### Source information
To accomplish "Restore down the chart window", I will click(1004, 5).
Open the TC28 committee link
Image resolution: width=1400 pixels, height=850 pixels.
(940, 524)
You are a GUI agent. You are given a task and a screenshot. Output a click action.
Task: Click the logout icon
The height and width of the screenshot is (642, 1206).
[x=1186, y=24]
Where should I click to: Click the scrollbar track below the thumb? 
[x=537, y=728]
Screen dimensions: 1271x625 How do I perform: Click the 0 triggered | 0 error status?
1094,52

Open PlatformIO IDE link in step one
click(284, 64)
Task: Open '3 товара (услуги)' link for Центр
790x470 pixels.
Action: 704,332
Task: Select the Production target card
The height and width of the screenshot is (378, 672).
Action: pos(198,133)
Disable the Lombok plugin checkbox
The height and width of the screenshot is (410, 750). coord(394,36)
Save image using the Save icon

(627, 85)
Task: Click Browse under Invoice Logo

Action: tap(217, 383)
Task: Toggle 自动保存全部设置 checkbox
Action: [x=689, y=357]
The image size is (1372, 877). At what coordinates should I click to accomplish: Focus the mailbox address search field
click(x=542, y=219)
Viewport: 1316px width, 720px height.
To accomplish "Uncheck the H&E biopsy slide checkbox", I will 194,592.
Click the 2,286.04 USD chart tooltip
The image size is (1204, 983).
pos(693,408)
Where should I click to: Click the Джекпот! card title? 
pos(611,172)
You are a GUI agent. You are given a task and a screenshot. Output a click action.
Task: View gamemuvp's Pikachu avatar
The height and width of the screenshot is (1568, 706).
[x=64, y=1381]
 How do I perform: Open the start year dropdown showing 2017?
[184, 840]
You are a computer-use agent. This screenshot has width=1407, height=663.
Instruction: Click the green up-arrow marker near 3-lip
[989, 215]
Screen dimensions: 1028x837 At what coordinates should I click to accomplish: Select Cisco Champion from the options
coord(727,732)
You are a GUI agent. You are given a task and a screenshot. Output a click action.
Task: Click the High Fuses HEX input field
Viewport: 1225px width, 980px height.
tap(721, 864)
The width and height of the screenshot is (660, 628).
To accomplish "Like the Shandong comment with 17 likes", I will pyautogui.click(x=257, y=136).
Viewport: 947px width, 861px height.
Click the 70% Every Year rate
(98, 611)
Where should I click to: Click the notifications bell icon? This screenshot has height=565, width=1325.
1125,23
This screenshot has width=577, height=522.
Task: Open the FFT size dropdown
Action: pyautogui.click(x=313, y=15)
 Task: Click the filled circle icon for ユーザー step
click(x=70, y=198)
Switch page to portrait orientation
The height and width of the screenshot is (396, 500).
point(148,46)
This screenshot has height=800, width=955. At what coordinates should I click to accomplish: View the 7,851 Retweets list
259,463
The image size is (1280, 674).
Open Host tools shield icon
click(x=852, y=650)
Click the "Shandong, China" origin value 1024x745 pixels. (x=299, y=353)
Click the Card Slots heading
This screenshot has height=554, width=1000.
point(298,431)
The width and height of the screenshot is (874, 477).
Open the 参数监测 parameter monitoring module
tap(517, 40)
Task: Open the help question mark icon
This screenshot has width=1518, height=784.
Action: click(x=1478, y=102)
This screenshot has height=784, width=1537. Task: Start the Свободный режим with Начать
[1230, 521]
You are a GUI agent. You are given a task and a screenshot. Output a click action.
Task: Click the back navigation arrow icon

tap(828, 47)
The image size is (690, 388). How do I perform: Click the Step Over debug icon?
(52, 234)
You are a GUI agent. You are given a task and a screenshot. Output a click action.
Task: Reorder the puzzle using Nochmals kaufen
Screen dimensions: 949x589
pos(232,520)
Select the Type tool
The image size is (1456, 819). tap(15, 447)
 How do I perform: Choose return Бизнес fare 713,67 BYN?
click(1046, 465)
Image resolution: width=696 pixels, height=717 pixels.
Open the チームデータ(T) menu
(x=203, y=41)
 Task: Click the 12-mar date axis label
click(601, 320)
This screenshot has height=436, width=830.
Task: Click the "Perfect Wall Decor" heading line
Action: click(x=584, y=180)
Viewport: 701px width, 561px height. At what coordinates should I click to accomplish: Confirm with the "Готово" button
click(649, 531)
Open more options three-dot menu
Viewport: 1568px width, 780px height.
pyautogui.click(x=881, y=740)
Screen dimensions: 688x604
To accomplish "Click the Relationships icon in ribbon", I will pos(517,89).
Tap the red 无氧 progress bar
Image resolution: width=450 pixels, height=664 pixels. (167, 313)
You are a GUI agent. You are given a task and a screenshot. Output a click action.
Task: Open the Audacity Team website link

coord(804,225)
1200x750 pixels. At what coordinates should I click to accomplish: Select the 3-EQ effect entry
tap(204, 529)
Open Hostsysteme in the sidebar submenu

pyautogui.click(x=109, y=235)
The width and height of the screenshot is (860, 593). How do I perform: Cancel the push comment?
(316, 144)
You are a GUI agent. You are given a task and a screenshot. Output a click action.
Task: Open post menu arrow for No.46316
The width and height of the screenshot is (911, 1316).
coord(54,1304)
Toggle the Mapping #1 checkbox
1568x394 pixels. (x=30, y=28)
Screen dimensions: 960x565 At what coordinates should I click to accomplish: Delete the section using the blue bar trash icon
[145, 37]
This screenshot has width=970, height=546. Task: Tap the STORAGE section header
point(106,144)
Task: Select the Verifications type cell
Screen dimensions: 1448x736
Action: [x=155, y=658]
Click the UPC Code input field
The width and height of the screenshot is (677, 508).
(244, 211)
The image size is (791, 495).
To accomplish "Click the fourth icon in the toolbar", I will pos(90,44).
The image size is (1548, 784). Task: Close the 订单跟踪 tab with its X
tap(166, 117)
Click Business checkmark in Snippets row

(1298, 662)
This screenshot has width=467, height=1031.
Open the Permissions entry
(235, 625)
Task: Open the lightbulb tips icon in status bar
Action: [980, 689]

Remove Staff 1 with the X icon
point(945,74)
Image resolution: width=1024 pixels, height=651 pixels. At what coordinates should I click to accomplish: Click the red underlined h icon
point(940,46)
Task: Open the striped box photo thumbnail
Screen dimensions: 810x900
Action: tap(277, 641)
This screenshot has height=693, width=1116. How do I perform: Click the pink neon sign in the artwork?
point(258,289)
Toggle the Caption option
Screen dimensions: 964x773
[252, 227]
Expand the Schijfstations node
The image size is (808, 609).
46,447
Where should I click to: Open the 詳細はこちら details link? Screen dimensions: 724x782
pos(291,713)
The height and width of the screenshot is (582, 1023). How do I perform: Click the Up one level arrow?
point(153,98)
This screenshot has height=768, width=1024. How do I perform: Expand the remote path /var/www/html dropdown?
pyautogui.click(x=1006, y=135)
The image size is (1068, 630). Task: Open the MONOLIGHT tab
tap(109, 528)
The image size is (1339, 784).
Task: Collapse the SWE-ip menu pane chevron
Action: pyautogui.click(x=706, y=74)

### Work task
Exactly reproduce every line of the data above.

### Solution
To accomplish "Restore down the chart window", I will click(1004, 5).
Open the TC28 committee link
Image resolution: width=1400 pixels, height=850 pixels.
(940, 524)
You are a GUI agent. You are given a task and a screenshot. Output a click action.
Task: Click the logout icon
The height and width of the screenshot is (642, 1206).
[x=1186, y=24]
Where should I click to: Click the scrollbar track below the thumb? 
[x=537, y=728]
Screen dimensions: 1271x625 How do I perform: Click the 0 triggered | 0 error status?
1094,52

Open PlatformIO IDE link in step one
click(284, 64)
Task: Open '3 товара (услуги)' link for Центр
790x470 pixels.
Action: 704,332
Task: Select the Production target card
The height and width of the screenshot is (378, 672).
Action: pos(198,133)
Disable the Lombok plugin checkbox
The height and width of the screenshot is (410, 750). coord(394,36)
Save image using the Save icon

(627, 85)
Task: Click Browse under Invoice Logo

Action: tap(217, 383)
Task: Toggle 自动保存全部设置 checkbox
Action: [x=689, y=357]
The image size is (1372, 877). At what coordinates should I click to accomplish: Focus the mailbox address search field
click(x=542, y=219)
Viewport: 1316px width, 720px height.
To accomplish "Uncheck the H&E biopsy slide checkbox", I will 194,592.
Click the 2,286.04 USD chart tooltip
The image size is (1204, 983).
pos(693,408)
Where should I click to: Click the Джекпот! card title? 
pos(611,172)
You are a GUI agent. You are given a task and a screenshot. Output a click action.
Task: View gamemuvp's Pikachu avatar
The height and width of the screenshot is (1568, 706).
[x=64, y=1381]
 How do I perform: Open the start year dropdown showing 2017?
[184, 840]
You are a computer-use agent. This screenshot has width=1407, height=663.
Instruction: Click the green up-arrow marker near 3-lip
[989, 215]
Screen dimensions: 1028x837 At what coordinates should I click to accomplish: Select Cisco Champion from the options
coord(727,732)
You are a GUI agent. You are given a task and a screenshot. Output a click action.
Task: Click the High Fuses HEX input field
Viewport: 1225px width, 980px height.
tap(721, 864)
The width and height of the screenshot is (660, 628).
To accomplish "Like the Shandong comment with 17 likes", I will pyautogui.click(x=257, y=136).
Viewport: 947px width, 861px height.
Click the 70% Every Year rate
(98, 611)
Where should I click to: Click the notifications bell icon? This screenshot has height=565, width=1325.
1125,23
This screenshot has width=577, height=522.
Task: Open the FFT size dropdown
Action: pyautogui.click(x=313, y=15)
 Task: Click the filled circle icon for ユーザー step
click(x=70, y=198)
Switch page to portrait orientation
The height and width of the screenshot is (396, 500).
point(148,46)
This screenshot has height=800, width=955. At what coordinates should I click to accomplish: View the 7,851 Retweets list
259,463
The image size is (1280, 674).
Open Host tools shield icon
click(x=852, y=650)
Click the "Shandong, China" origin value 1024x745 pixels. (x=299, y=353)
Click the Card Slots heading
This screenshot has height=554, width=1000.
point(298,431)
The width and height of the screenshot is (874, 477).
Open the 参数监测 parameter monitoring module
tap(517, 40)
Task: Open the help question mark icon
This screenshot has width=1518, height=784.
Action: click(x=1478, y=102)
This screenshot has height=784, width=1537. Task: Start the Свободный режим with Начать
[1230, 521]
You are a GUI agent. You are given a task and a screenshot. Output a click action.
Task: Click the back navigation arrow icon

tap(828, 47)
The image size is (690, 388). How do I perform: Click the Step Over debug icon?
(52, 234)
You are a GUI agent. You are given a task and a screenshot. Output a click action.
Task: Reorder the puzzle using Nochmals kaufen
Screen dimensions: 949x589
pos(232,520)
Select the Type tool
The image size is (1456, 819). tap(15, 447)
 How do I perform: Choose return Бизнес fare 713,67 BYN?
click(1046, 465)
Image resolution: width=696 pixels, height=717 pixels.
Open the チームデータ(T) menu
(x=203, y=41)
 Task: Click the 12-mar date axis label
click(601, 320)
This screenshot has height=436, width=830.
Task: Click the "Perfect Wall Decor" heading line
Action: click(x=584, y=180)
Viewport: 701px width, 561px height. At what coordinates should I click to accomplish: Confirm with the "Готово" button
click(649, 531)
Open more options three-dot menu
Viewport: 1568px width, 780px height.
pyautogui.click(x=881, y=740)
Screen dimensions: 688x604
To accomplish "Click the Relationships icon in ribbon", I will pos(517,89).
Tap the red 无氧 progress bar
Image resolution: width=450 pixels, height=664 pixels. (167, 313)
You are a GUI agent. You are given a task and a screenshot. Output a click action.
Task: Open the Audacity Team website link

coord(804,225)
1200x750 pixels. At what coordinates should I click to accomplish: Select the 3-EQ effect entry
tap(204, 529)
Open Hostsysteme in the sidebar submenu

pyautogui.click(x=109, y=235)
The width and height of the screenshot is (860, 593). How do I perform: Cancel the push comment?
(316, 144)
You are a GUI agent. You are given a task and a screenshot. Output a click action.
Task: Open post menu arrow for No.46316
The width and height of the screenshot is (911, 1316).
coord(54,1304)
Toggle the Mapping #1 checkbox
1568x394 pixels. (x=30, y=28)
Screen dimensions: 960x565 At what coordinates should I click to accomplish: Delete the section using the blue bar trash icon
[145, 37]
This screenshot has width=970, height=546. Task: Tap the STORAGE section header
point(106,144)
Task: Select the Verifications type cell
Screen dimensions: 1448x736
Action: [x=155, y=658]
Click the UPC Code input field
The width and height of the screenshot is (677, 508).
(244, 211)
The image size is (791, 495).
To accomplish "Click the fourth icon in the toolbar", I will pos(90,44).
The image size is (1548, 784). Task: Close the 订单跟踪 tab with its X
tap(166, 117)
Click Business checkmark in Snippets row

(1298, 662)
This screenshot has width=467, height=1031.
Open the Permissions entry
(235, 625)
Task: Open the lightbulb tips icon in status bar
Action: [980, 689]

Remove Staff 1 with the X icon
point(945,74)
Image resolution: width=1024 pixels, height=651 pixels. At what coordinates should I click to accomplish: Click the red underlined h icon
point(940,46)
Task: Open the striped box photo thumbnail
Screen dimensions: 810x900
Action: tap(277, 641)
This screenshot has height=693, width=1116. How do I perform: Click the pink neon sign in the artwork?
point(258,289)
Toggle the Caption option
Screen dimensions: 964x773
[252, 227]
Expand the Schijfstations node
The image size is (808, 609).
46,447
Where should I click to: Open the 詳細はこちら details link? Screen dimensions: 724x782
pos(291,713)
The height and width of the screenshot is (582, 1023). How do I perform: Click the Up one level arrow?
point(153,98)
This screenshot has height=768, width=1024. How do I perform: Expand the remote path /var/www/html dropdown?
pyautogui.click(x=1006, y=135)
The image size is (1068, 630). Task: Open the MONOLIGHT tab
tap(109, 528)
The image size is (1339, 784).
Task: Collapse the SWE-ip menu pane chevron
Action: pyautogui.click(x=706, y=74)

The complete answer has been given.